Aim of the exercise:
Give the entries again, exactly as written.

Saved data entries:
————————

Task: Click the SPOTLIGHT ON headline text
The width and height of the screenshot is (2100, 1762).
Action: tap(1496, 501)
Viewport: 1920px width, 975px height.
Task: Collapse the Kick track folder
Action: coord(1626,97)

————————

Task result:
Task: Click the SPOTLIGHT ON headline text
The width and height of the screenshot is (2100, 1762).
Action: tap(1496, 501)
Viewport: 1920px width, 975px height.
Task: Collapse the Kick track folder
Action: coord(1626,97)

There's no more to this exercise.